I dug deeper and she liked what we discovered so much she fired the newspaper, freeing up hundreds of thousands of dollars for radio and television. Some of the good deeds she does? Well, she still delivers groceries to senior citizens. The corporate grocers in her city don’t do that. She buys meat, produce, eggs, milk, everything she can from local farmers, because her state has high unemployment numbers and she believes in keeping local people in jobs (that one thing alone would get me to quit my grocer and come to her). Her corporate competitors don’t do that. She gives generously to local charities, like Safehouse for battered women. She helps her customers with recycling. Her employees will come out to your car, take your recycling inside and sort all of the cans and bottles for you so your hands don’t get wet and sticky. Then they bring you a voucher you can use toward your grocery purchase. The corporate stores don’t do that, either.
How many times have you been completely frustrated by a repairman who tells you that he’ll be there “sometime between 7:30AM and 6PM”? Could you please be more or less specific? For cripes sake, I have a job! I can’t afford to wait all day for the repairman to show up. Well, in the course of conversation an air conditioning/heating contractor revealed to me that he has dozens of customers who trust him so much they just leave their key under the mat for him. This is great for consumers, as they don’t have to wait for him. Why isn’t he advertising that? He’d make a customer out of me. In fact, he already has.
My 91 year-old mother-in law had a stroke. Suddenly all of her children are freaking out. Will she need to move to a nursing care facility? Can she afford home health care? Who pays? How expensive could this be? What about Medicare, Medicaid? Must she be indigent to take advantage of government care? What are her options? A million questions. Conflicting answers. My wife and her sisters are all over the Internet looking for concrete information.
The following week I’m talking to the administrator of a nursing home facility about marketing. Her advertising is all about the nursing home and not at all about people like me, old enough to have elderly relatives “circling the drain”, so to speak. I tell her about the questions my wife’s family is having. She says, “Oh, we get those questions every day. I have all of the answers.” I ask her why she doesn’t address the questions in her advertising, put a FAQ up on her website and then direct people to the website through her commercials.What a godsend that would be for people like…well, like my family. She loved the idea. She’s doing it.
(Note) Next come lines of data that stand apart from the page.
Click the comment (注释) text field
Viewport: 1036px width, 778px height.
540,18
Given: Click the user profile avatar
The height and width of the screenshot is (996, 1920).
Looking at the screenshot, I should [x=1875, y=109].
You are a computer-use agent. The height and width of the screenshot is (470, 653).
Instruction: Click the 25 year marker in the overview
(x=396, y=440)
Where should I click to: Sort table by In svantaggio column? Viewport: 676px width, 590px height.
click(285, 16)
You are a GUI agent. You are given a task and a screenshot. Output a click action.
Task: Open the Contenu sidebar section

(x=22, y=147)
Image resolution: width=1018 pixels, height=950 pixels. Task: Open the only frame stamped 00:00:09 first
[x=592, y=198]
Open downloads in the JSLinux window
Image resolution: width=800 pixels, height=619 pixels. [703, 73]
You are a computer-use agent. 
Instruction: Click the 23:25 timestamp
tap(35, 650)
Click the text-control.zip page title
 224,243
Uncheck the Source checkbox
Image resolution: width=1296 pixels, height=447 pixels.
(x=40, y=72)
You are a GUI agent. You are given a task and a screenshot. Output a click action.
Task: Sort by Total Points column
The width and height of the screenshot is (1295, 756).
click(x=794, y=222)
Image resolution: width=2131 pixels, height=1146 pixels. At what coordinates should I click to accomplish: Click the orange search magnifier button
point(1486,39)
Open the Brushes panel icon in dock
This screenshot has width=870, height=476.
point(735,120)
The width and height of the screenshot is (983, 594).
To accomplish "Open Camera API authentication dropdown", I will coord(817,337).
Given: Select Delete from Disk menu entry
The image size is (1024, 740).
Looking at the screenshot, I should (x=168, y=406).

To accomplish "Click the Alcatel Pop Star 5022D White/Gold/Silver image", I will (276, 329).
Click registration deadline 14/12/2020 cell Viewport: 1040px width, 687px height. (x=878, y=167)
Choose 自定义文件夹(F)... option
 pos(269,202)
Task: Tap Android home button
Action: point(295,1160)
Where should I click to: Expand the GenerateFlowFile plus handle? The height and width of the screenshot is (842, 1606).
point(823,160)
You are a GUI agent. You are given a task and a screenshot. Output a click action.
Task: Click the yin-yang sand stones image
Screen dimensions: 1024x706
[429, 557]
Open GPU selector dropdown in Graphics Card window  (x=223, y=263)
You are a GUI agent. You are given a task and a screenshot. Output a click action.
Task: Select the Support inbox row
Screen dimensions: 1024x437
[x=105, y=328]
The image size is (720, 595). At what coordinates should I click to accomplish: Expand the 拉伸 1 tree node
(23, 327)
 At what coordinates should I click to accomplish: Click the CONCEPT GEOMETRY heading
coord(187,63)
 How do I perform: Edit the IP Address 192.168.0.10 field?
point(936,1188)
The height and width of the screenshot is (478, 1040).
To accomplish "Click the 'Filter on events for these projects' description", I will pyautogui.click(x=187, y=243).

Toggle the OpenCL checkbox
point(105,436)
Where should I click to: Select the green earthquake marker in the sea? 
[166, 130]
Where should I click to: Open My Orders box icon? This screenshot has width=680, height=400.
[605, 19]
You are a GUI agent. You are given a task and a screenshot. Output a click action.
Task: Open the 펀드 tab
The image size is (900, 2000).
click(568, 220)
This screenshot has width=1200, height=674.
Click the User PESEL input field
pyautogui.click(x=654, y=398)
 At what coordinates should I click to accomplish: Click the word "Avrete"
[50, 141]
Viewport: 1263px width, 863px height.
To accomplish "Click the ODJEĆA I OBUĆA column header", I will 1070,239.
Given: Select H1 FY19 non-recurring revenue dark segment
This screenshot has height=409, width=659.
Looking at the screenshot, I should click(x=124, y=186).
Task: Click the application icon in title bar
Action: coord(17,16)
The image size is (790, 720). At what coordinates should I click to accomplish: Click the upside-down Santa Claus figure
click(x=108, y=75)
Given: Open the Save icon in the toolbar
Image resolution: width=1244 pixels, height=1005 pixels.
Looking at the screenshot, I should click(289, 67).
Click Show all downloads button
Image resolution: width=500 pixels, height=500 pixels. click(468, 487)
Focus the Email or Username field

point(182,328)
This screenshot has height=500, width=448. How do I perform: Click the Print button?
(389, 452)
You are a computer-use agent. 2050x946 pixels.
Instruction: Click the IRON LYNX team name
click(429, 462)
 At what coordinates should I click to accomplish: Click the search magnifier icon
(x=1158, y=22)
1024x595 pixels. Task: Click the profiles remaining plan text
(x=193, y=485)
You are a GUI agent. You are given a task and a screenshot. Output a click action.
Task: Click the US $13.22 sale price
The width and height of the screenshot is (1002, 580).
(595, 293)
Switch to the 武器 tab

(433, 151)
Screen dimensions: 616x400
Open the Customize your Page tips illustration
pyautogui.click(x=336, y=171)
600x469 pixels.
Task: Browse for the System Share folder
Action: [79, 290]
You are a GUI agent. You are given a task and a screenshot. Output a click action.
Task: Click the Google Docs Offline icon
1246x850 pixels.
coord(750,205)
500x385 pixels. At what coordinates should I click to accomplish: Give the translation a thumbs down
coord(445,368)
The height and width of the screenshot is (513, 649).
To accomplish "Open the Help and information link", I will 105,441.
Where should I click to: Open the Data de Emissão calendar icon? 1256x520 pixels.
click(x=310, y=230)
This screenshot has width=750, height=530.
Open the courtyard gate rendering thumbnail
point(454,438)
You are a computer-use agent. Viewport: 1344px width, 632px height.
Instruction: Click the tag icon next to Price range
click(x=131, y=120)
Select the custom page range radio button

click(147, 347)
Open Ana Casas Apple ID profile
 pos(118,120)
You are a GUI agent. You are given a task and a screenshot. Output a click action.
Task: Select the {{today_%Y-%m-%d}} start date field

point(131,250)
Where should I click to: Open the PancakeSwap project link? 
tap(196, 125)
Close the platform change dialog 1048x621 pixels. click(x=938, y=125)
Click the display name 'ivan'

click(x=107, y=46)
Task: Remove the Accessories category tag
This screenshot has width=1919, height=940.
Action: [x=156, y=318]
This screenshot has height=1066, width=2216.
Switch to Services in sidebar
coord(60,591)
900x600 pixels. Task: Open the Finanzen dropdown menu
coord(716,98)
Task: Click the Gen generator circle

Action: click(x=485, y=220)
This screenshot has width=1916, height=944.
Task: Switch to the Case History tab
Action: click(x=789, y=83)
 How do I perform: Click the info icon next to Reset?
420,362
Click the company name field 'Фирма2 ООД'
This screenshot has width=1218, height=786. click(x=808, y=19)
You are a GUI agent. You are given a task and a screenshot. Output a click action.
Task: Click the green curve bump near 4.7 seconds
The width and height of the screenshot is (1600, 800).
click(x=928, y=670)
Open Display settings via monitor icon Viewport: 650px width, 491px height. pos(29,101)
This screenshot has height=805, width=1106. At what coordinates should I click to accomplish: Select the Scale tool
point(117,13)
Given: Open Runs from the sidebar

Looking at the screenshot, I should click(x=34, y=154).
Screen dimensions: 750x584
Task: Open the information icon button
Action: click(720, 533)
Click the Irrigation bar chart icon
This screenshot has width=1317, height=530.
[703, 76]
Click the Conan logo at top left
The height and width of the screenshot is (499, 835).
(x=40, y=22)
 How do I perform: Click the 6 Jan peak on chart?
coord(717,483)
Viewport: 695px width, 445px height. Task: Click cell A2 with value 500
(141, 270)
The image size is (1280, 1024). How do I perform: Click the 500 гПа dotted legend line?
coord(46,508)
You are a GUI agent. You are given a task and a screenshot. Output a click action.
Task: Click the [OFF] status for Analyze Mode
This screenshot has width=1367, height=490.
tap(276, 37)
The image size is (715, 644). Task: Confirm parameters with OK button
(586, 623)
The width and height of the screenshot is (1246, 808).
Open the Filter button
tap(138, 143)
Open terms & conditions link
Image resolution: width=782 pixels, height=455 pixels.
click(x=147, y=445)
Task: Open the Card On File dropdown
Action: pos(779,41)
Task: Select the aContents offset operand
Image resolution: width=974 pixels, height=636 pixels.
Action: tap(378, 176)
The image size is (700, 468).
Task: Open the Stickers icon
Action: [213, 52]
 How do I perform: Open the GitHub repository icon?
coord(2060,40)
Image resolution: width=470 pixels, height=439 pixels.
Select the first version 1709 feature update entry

A local hardware store advertises sales on television. He reads from a script. Every possible cliché appears in his commercials. He looks horrible and so fake. I ask him if, because of the economy, people are trying to do more home projects themselves. He says yes, he and his employees are always coaching people through doing things themselves. In fact while I’m standing there I hear an employee talking to a customer about replacing a commode. “Buy the biggest, thickest wax ring you can find or you’re going to have problems,” he says to the customer. I suggest to the store owner that every one of his commercials should revolve around teaching consumers how to do home repairs themselves. Introduce a project (in conversational vignettes, no scripts), and give the consumer a tip on how to make the job easier. Then send them to your website for step-by-step instructions. The hardware store owner is ready to begin his new campaign. He’s so convinced that this is the correct strategy that he’s ready to spend more money than he ever did before.
Perhaps the best good deed you could do for your clients would be in helping them discover and promote the good deeds they’re already doing for their customers, but are keeping secret from the rest of us. Good luck fellow Scouts, and don’t forget to “obey the law of the pack.”